Diakov Alexy Alekseevich, deputy director of environmental protection in the Irkutsk Oblast administration, noted that the local government does not host environmental education programs and believes it is up to the citizens to determine their view of the environment.
"One can be interested and into the environment, but that doesn't mean they will participate," Alekseevich said. "You can have knowledge, but if you don't care, you might not protect the environment. It is very hard to teach them to protect the environment. They don't recycle because they don't know what to do with it. It's not popular to recycle paper."
There is also a perception that Mongolians are to blame for much of Baikal's sedimentation. The majority of Baikal's watershed lies to the south of Russia, where 50 percent of the lake's inflow comes from the Selenga River.
Sudeep Chandra, a limnology professor at the University of Nevada, Reno, is part of a scientific team studying a giant species of river salmon in Mongolia in the Baikal basin. Part of the study is to see if Mongolia's mining has an effect on the watershed. What Chandra and his crew have determined is that the mining in Mongolia is localized " a fact that angers those Russians who believe that the pollution is not theirs.
"There is a threshold," Chandra said. "We know that from other lakes in the world. In the end, that is the most important story to tell."

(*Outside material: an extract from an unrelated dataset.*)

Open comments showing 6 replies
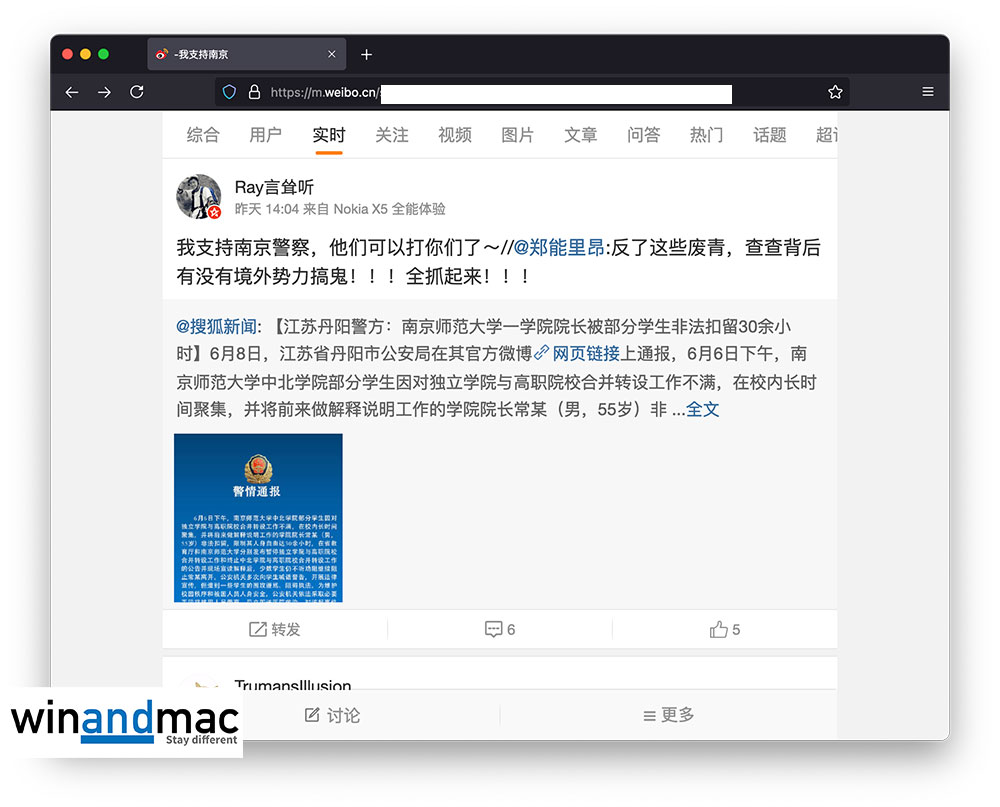The height and width of the screenshot is (807, 1000). pos(500,629)
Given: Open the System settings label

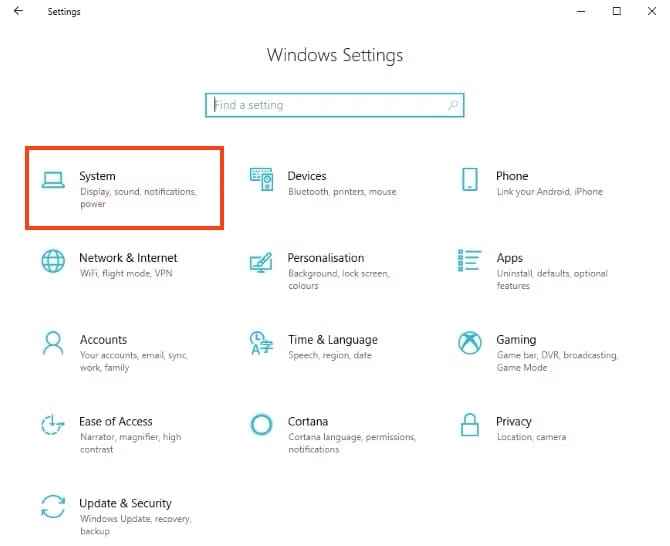Looking at the screenshot, I should (x=97, y=176).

Part of the change that is needed is a formation of an agency similar to Tahoe's bi-state Tahoe Regional Planning Agency, according to Jennifer Smith, who conducted an environmental attitudes study near Baikal and is program coordinator for the Tahoe Baikal Institute. But Smith recognizes that implementation of such an agency would be difficult as there are two regions " the Irkutsk Oblast and the Buryat Autonomous Region " as well as two countries, that surround Baikal and its watershed.
"If we think it is difficult to unite California and Nevada in TRPA, it would be more difficult to unite three bodies of government at Baikal," Smith said. "But that is the biggest policy change needed there."
A younger generation of Russians, however, are beginning to step up and take responsibility of their surroundings.
Part of that change is thanks to environmental non-profit organizations in Russia
like Baikal Wave. Baikal Wave receives some funds from California-based Pacific Environment and currently boasts 17 members and 100 volunteers. It is on the forefront of changing environmental attitudes near Baikal, educating residents what they can do to protect the environment and encouraging citizens to protest when necessary.
Twenty-eight-year-old Denis Sandanov, a botanist with the Institute of General and Experimental Biology, Dept. of Tibetan Medicine in Ulan-Ude, is one such young Russian who believes environmental protection is needed for Baikal.
"We have many problems in our legislation in that it doesn't define the situation. As we heard at Lake Tahoe they had the same situation in the '50s that we have now,"
Sandanov, who also spent the summer in Tahoe, said. "We have to understand the challenges at Lake Baikal and not make the same mistakes."